DEVICE = "DEVICE ID"
IOTHUB = "IOTHUB DNS NAME"
IOTHUB_DEVICE_CONNECTION_KEY = "DEVICE CONNECTION KEY"
-- Standard variables for connecting via MQTT to IoTHUB Do Not Change
PORT = 8883
USER = IOTHUB.."/"..DEVICE
-- Pin Assignment Variables from the previous Labs
ADCPIN = 0
LEDPIN = 3
DHTPIN = 6
MAXLIGHT = 1024
-- Generate a SAS Token for Azure IoTHub
PASSWD = generateSasToken(IOTHUB..'/devices/'..DEVICE, IOTHUB_DEVICE_CONNECTION_KEY, 7 * 24 * 60)
-- MQTT topics to subscribe
telemetry_topic="devices/"..DEVICE.."/messages/events/"
connected = false
-- Create an MQTT Client
esp8266 = mqtt.Client(DEVICE, 240, USER, PASSWD)
-- Connect to IoTHub via MQTT
print "Connecting to MQTT broker. Please wait..."
esp8266:connect(IOTHUB, PORT, 1, 0,
-- Callback for a successful connection
function(client)
print("Connected to MQTT: "..IOTHUB..":"..PORT.." as "..DEVICE)
connected = true
setup()
end,
-- Error callback, if connection fails
function(client, reason)
print("Error Connecting: "..reason)
end
)
function setup()
tmr.alarm(2, 1000, tmr.ALARM_AUTO, publish_data)
-- If we get disconnected a callback informs us
esp8266:on("offline", function(client)
print("MQTT Disconnected.")
connected = false
end)
end
-- Sample publish functions:
function publish_data()
if connected == true then
-- Turn the LED on
gpio.write(LEDPIN, gpio.LOW)
light = MAXLIGHT - adc.read(ADCPIN)
status, temperature, humidity, temperature_dec, humidity_dec = dht.read(DHTPIN)
if status == dht.OK then
-- Integer firmware using this example
-- print(string.format("DHT Temperature:%d.%03d;Humidity:%d.%03d\r\n",
-- math.floor(temperature),
-- temperature_dec,
-- math.floor(humidity),
-- humidity_dec
-- ))
-- Float firmware using this example
-- print("DHT Temperature: "..temperature.."; ".."Humidity: "..humidity)

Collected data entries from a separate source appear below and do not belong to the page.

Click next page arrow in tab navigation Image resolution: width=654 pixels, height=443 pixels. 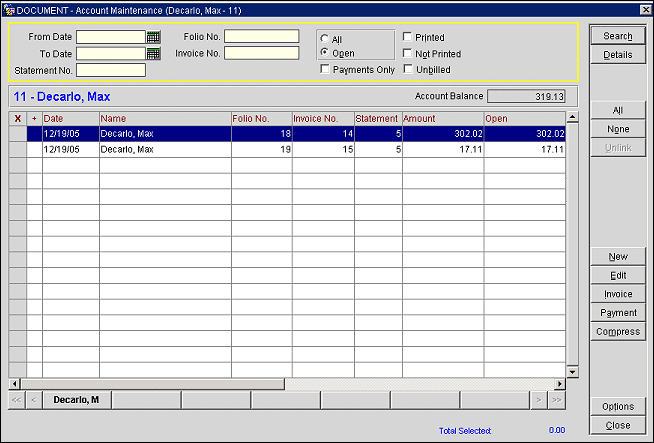coord(539,400)
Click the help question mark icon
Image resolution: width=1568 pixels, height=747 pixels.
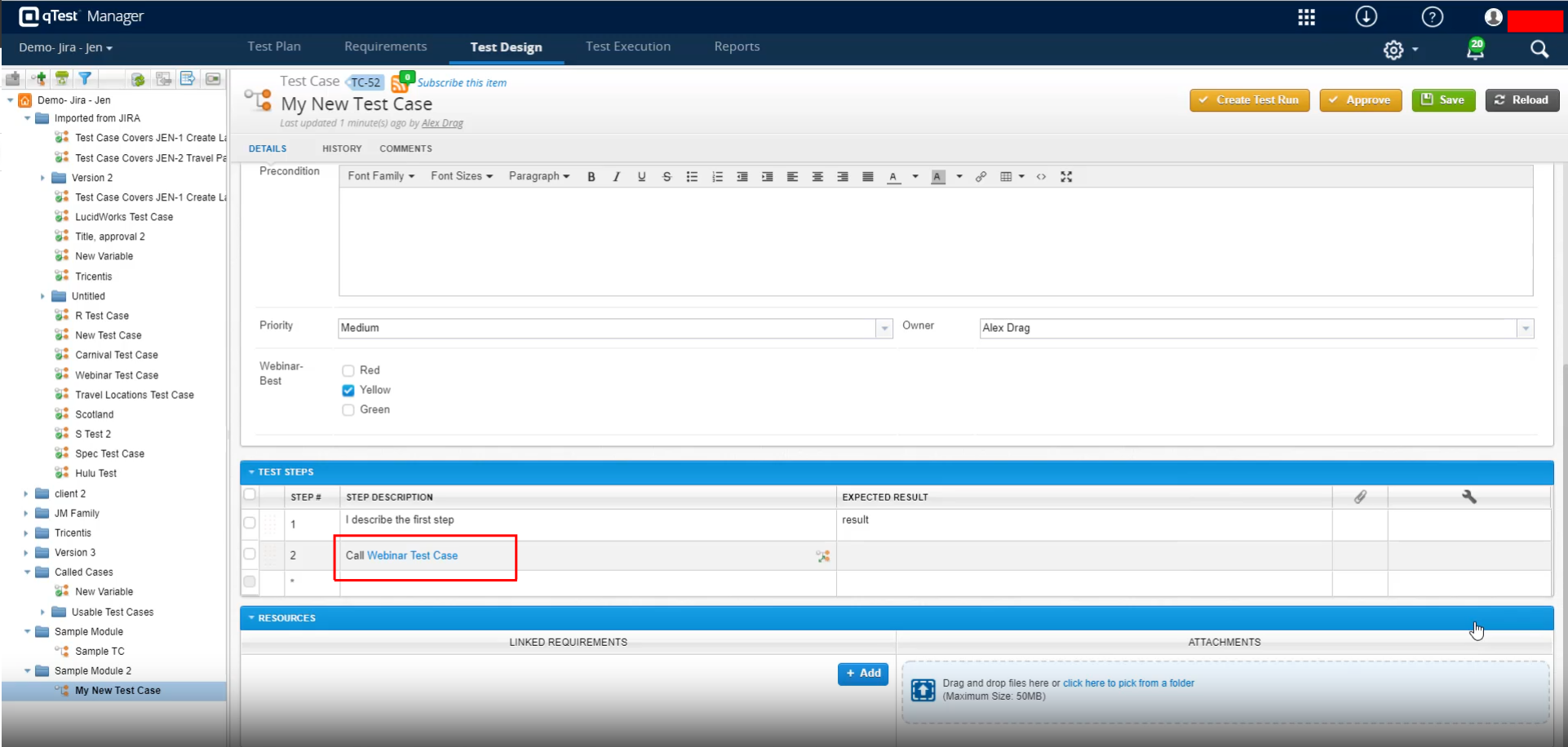point(1432,17)
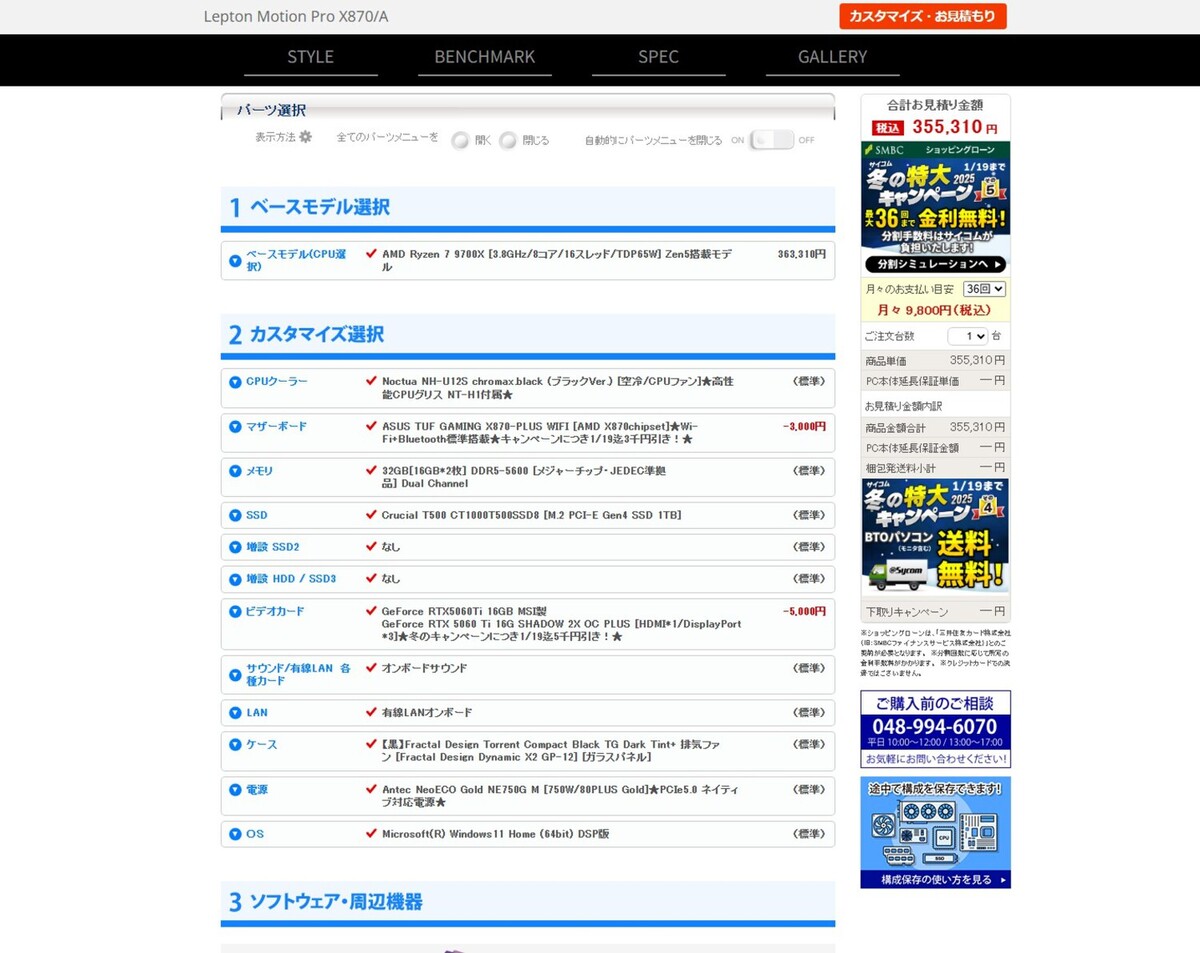Viewport: 1200px width, 953px height.
Task: Click the 冬の特大キャンペーン送料無料 banner
Action: click(934, 534)
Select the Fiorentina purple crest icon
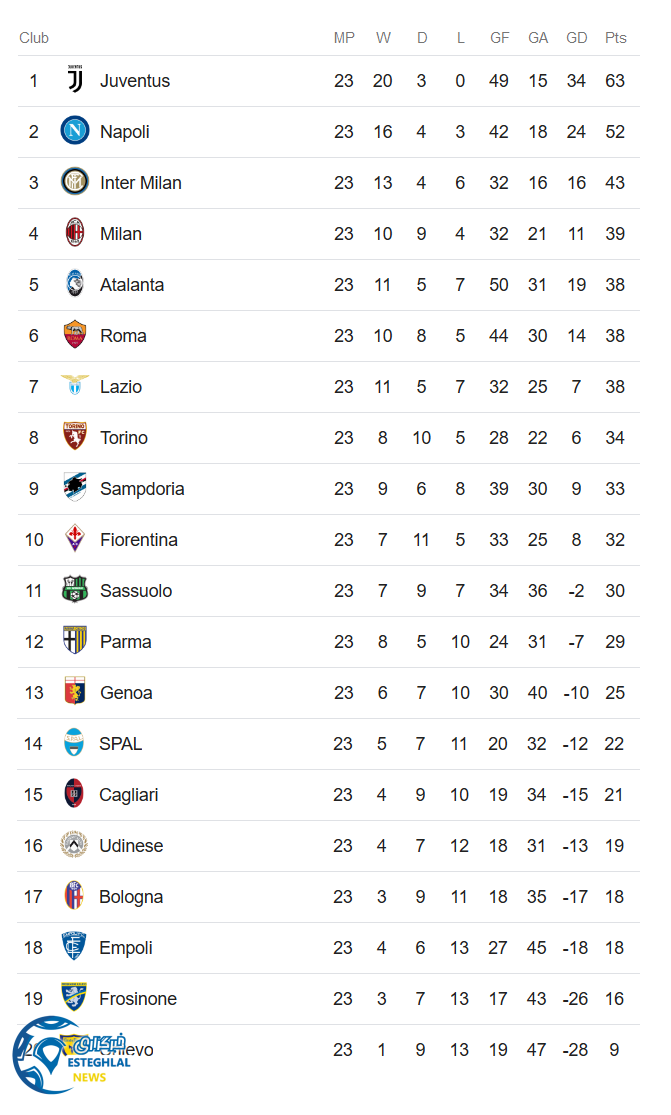671x1115 pixels. pos(75,539)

print("Light: "..light.." Temperature: "..temperature.." ".."Humidity: "..humidity)
elseif status == dht.ERROR_CHECKSUM then
print( "DHT Checksum error." )
elseif status == dht.ERROR_TIMEOUT then
print( "DHT timed out." )
end
-- Construct the payload of data
payload =
"{ \"deviceId\" : \""..DEVICE.."\","..
"\"location\" : \"Instructor ESP8266 Virtual Weather Station\""..","..

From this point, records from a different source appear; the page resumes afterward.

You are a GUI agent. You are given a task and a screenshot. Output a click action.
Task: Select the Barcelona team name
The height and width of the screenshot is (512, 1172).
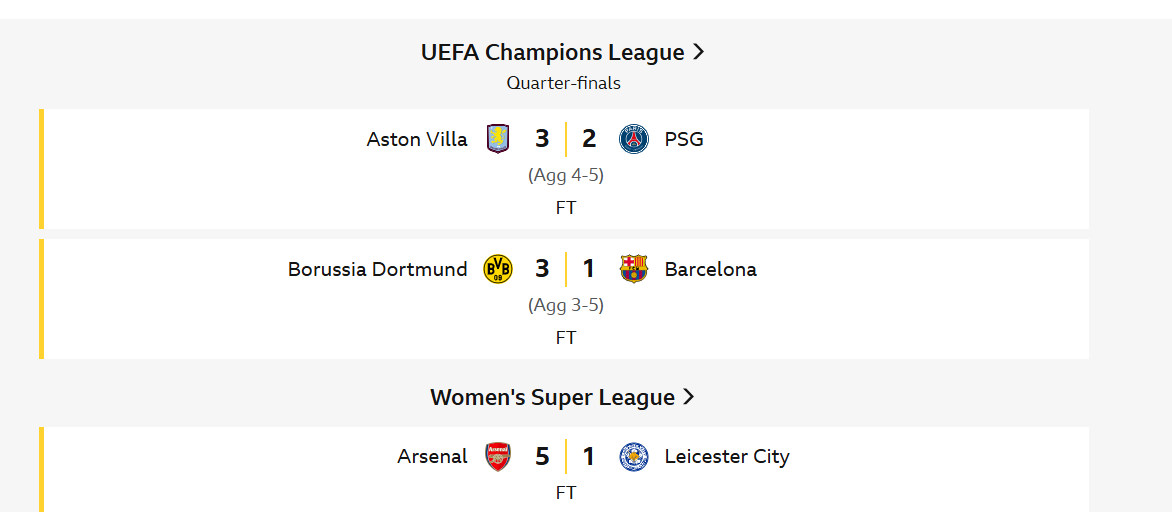pos(710,269)
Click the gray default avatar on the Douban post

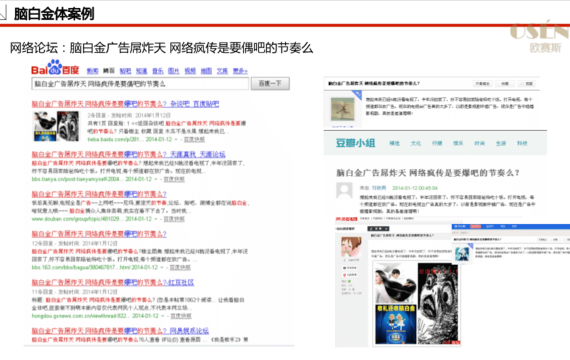[344, 190]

"\"celsius\" :"..temperature..","..
"\"relativeHumidity\" :"..humidity..","..
"\"lightLevel\" :"..light.."}"
-- Send it to the cloud via mqtt
esp8266:publish(telemetry_topic, payload, 1, 0, function(client)
print("Data published successfully.")
end)
-- Turn the LED off
gpio.write(LEDPIN, gpio.HIGH)
end
endRun the App on the Device
To run the application you will save it to the ESP8266, reset the device, then invoke the code.
- Press the button ‘Save to ESP’ on the lower left of the ESPlorer interface.
- Push the reset button on the ES8266
- When it’s done booting, click the ‘Reload’ button on the right side. You should see a list of files on the ESP8266
- Double click the file on the right hand side that you saved. This should execute your code.
Monitor the Messages Being Received by Azure IoT Hub
Using the Device Explorer utility for Windows you installed in the previous lab, you can monitor the messages being received in Azure IoT Hub.
- Open the Data tab.
- Select the device from the drop-down list.
- Click Monitor to begin monitoring messages as they come into your Azure IoT Hub.
Conclusion & Next Steps
Congratulations! In this lab, you updated the Weather Station application to send messages to Azure IoT Hub. The core concepts you’ve learned are:
- Using the Azure IoT MQTT Gateway to receive data sent using MQTT to send device-to-cloud (D2C) messages.
- Sending messages as a continuous stream (e.g. once per second from a continuously measuring sensor).
At this point, nothing interesting is happening in the cloud with that data you are sending to Azure. It is simply being persisted for a default amount of time (1-day) and then being dropped. In the next lab, you will create a web application to visualize the data.